• [Assignment]
Find the string "level" in the data, then copy every line where it is found.

Stored data

--*--

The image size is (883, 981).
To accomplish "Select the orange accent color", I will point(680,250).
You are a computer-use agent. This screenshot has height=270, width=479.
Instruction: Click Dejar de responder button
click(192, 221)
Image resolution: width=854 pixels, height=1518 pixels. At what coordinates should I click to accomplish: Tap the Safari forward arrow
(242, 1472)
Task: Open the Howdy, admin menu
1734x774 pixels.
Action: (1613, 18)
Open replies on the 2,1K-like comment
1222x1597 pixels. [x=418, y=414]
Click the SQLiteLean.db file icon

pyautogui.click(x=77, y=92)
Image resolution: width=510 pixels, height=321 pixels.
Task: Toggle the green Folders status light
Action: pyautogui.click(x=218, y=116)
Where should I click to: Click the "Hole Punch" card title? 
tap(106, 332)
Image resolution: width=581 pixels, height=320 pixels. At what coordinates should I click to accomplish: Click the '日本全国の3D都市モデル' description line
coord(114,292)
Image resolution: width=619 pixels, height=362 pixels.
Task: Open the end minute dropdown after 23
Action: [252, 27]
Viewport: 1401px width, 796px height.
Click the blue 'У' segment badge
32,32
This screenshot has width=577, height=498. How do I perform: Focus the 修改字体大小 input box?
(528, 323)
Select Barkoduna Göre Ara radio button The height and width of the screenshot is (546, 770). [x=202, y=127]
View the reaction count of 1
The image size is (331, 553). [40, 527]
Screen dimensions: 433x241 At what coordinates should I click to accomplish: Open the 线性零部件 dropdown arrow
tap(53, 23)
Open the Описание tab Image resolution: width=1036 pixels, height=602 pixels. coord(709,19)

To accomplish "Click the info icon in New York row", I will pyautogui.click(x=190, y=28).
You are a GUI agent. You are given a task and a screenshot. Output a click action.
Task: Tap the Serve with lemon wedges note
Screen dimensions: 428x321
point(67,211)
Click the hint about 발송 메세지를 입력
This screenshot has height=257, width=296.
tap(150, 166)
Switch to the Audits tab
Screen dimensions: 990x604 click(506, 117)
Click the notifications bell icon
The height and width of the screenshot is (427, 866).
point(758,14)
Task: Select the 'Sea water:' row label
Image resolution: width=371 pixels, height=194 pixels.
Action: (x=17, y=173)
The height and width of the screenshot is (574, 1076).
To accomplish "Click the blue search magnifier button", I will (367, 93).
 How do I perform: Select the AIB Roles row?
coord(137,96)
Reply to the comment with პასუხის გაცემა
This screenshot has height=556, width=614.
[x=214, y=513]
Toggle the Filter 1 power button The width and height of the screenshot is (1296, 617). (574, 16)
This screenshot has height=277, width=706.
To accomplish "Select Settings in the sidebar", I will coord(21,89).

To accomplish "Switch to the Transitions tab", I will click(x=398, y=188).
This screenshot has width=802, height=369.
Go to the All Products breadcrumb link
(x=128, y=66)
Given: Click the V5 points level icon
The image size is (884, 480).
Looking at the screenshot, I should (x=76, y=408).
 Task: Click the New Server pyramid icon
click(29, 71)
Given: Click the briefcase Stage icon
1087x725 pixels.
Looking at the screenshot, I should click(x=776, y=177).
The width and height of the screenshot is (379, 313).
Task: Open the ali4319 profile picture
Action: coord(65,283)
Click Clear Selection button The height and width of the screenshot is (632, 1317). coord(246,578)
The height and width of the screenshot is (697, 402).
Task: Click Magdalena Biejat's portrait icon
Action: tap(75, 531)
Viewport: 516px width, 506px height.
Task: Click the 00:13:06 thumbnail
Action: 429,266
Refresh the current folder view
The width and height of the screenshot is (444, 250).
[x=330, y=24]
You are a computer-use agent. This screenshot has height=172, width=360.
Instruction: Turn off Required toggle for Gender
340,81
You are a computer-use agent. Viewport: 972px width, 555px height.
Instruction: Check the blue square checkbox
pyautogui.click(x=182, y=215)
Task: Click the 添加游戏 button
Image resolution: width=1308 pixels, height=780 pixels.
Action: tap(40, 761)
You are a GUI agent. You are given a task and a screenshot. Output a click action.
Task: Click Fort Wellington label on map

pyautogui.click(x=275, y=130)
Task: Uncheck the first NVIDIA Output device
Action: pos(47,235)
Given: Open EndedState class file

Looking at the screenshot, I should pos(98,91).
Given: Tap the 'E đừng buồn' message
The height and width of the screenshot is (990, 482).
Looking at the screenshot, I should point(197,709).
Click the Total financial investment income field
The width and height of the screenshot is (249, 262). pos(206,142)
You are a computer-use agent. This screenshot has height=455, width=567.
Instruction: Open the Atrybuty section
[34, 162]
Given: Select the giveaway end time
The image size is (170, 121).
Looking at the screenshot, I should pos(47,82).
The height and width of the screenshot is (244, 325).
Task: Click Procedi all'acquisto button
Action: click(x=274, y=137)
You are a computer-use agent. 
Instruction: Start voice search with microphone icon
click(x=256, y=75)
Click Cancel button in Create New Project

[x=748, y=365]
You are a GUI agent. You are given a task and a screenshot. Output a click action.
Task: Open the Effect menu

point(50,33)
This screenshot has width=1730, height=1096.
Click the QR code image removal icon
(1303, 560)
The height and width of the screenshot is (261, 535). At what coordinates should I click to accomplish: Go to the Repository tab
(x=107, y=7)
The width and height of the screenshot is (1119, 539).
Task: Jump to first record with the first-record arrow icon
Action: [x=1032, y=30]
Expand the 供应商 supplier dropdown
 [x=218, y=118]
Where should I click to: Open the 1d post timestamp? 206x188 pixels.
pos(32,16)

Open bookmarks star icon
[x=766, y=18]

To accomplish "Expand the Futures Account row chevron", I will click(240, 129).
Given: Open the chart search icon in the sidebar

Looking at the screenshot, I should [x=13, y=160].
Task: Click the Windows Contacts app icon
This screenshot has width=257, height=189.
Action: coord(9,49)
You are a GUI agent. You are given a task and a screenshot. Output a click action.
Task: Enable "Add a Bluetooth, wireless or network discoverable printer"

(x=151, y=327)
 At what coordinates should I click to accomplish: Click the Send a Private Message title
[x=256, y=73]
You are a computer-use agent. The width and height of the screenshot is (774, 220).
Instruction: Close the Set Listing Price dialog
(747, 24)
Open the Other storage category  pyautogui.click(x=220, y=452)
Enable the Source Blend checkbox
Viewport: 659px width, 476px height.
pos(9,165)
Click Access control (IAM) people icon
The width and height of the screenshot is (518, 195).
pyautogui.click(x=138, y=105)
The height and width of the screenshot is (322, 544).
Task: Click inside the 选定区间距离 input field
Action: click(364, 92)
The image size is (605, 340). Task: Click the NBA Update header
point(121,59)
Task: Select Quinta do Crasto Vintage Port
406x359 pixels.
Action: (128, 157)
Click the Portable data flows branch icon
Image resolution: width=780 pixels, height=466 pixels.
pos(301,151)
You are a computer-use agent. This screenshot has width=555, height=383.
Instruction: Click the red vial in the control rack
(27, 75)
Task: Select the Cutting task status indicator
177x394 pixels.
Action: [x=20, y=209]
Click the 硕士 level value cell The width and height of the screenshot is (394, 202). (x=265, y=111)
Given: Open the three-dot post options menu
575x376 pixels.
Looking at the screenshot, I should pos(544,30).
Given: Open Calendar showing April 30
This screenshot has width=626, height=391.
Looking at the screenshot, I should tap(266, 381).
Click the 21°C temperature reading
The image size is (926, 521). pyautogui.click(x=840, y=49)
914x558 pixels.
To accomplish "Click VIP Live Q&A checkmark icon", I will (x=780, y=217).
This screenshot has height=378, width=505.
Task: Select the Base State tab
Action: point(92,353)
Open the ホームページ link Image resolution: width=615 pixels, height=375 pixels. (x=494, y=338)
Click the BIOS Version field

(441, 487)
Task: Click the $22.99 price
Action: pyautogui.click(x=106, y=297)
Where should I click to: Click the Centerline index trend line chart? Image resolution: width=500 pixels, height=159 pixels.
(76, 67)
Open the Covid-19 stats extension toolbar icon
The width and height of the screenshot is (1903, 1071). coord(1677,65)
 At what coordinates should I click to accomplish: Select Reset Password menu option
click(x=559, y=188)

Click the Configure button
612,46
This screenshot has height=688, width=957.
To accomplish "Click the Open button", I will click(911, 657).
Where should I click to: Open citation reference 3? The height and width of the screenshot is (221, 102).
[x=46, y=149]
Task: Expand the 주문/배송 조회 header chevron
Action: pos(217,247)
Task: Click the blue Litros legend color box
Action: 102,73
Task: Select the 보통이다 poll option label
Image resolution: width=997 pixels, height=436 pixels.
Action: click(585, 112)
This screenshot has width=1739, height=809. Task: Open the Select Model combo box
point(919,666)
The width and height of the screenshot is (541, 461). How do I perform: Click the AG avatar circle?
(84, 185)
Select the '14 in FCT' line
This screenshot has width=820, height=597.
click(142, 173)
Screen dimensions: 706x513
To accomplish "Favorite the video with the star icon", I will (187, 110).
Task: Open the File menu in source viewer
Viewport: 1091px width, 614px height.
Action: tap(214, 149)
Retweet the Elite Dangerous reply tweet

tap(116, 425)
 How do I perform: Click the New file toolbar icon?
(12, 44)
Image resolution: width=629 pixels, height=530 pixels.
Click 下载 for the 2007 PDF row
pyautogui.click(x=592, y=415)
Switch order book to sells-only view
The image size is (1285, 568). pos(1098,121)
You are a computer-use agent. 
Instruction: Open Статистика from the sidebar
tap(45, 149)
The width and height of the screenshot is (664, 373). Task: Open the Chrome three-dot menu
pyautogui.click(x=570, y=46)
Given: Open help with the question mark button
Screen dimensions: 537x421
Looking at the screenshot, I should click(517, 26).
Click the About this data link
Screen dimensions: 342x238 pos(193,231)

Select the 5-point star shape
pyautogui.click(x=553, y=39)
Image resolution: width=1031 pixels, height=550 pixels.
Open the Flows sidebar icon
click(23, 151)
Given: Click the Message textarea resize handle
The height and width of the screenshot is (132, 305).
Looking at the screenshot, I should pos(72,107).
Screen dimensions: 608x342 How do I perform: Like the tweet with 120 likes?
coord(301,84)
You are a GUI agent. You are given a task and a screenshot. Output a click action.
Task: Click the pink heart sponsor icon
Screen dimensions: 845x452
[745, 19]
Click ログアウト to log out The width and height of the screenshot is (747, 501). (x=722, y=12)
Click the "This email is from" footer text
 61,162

--*--

• [Problem solution]
Given: Click the V5 points level icon
Click the 硕士 level value cell The width and height of the screenshot is (394, 202). (x=265, y=111)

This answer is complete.